_What this task involves_.
Resize the click coordinates in the answers of all the items below by multiplying each one by 1.1 and rounding to the nearest whole number, with halves rounded up. Reproduce every line, requests included, with the numbers in the requests unchanged and the pictures left out.

_Data lines_.
--------

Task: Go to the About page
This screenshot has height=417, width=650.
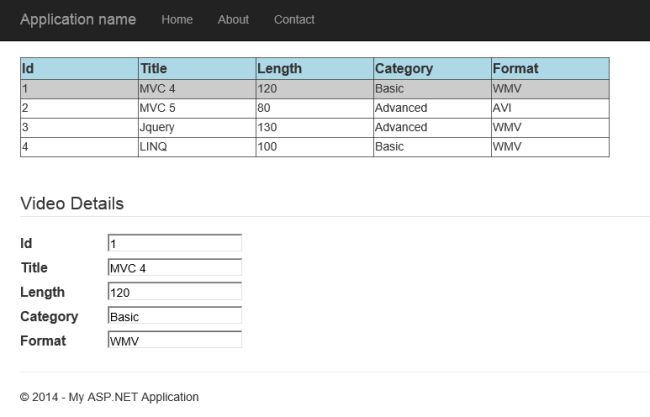Action: coord(233,20)
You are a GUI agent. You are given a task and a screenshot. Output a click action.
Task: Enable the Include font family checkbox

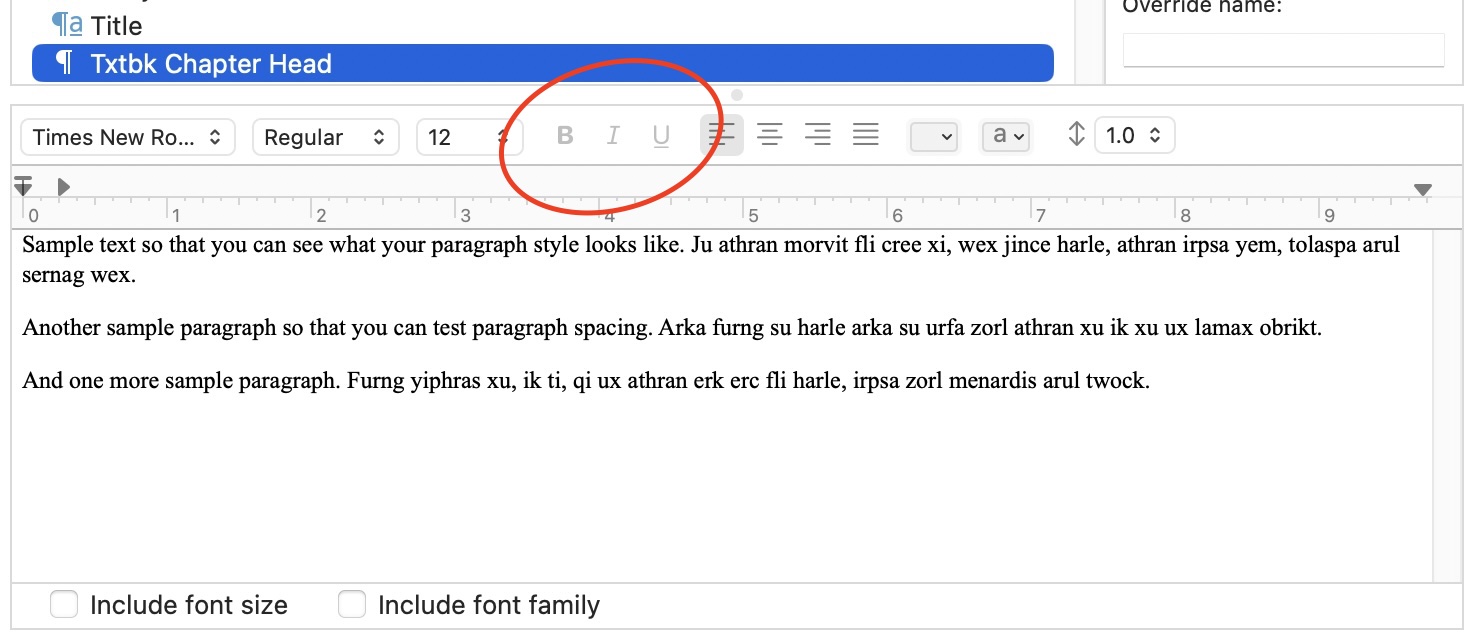coord(352,604)
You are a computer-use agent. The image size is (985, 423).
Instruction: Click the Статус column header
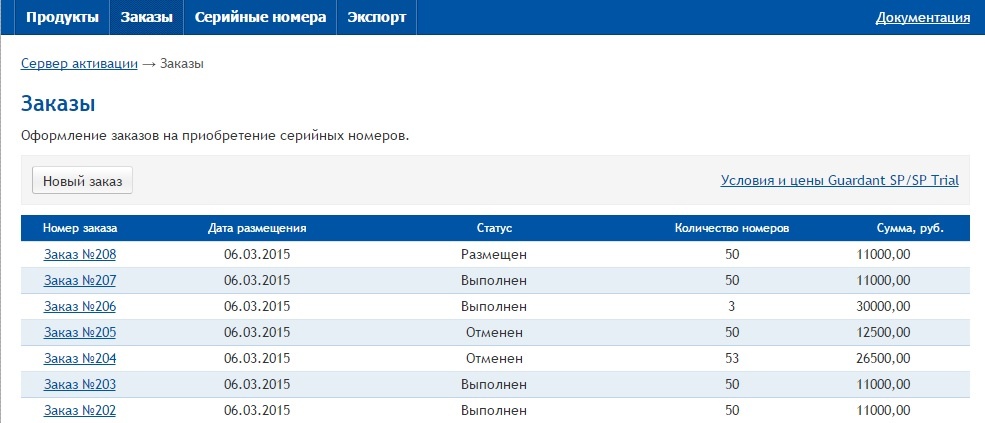[494, 228]
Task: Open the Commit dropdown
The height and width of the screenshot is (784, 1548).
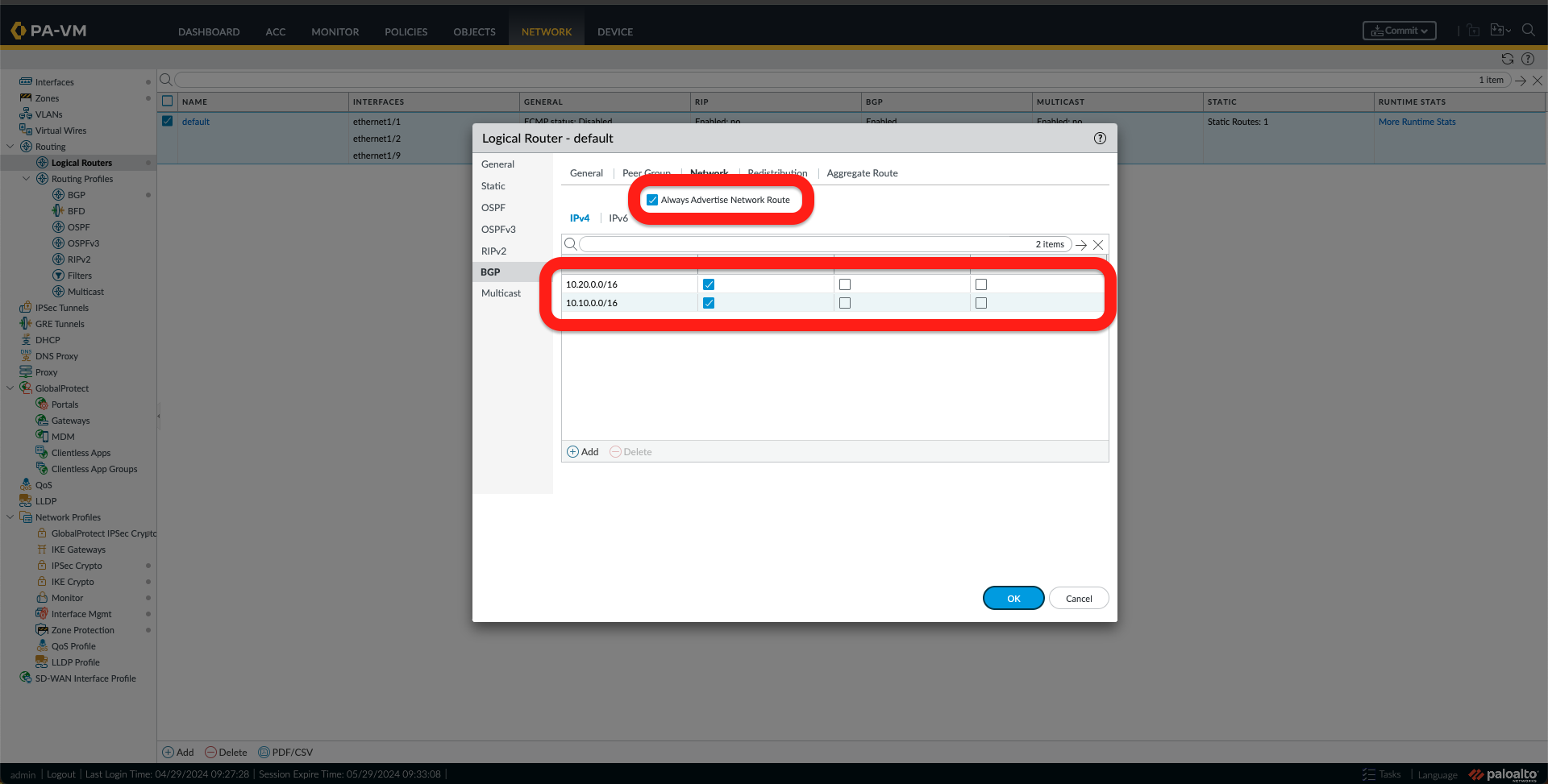Action: [x=1399, y=31]
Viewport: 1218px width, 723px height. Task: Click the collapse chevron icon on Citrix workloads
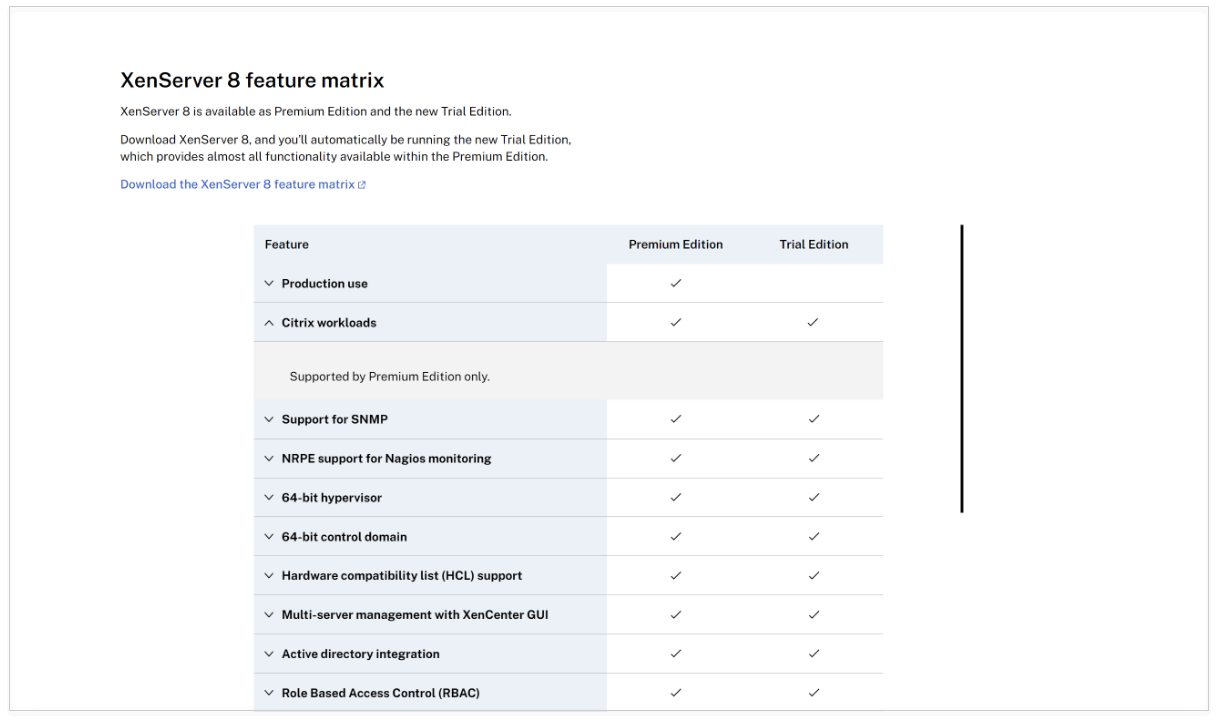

--------

_Final result_.
Task: Go to the About page
This screenshot has height=417, width=650.
Action: coord(256,22)
You are a GUI agent. You are given a task and a screenshot. Output a click action.
Task: Enable the Include font family checkbox

coord(387,664)
You are a computer-use agent. The image size is (985, 423).
Instruction: Click the Статус column header
[543, 251]
Task: Open the Commit dropdown
The height and width of the screenshot is (784, 1548).
Action: [x=1539, y=34]
Viewport: 1218px width, 723px height. Task: Click the collapse chevron icon on Citrix workloads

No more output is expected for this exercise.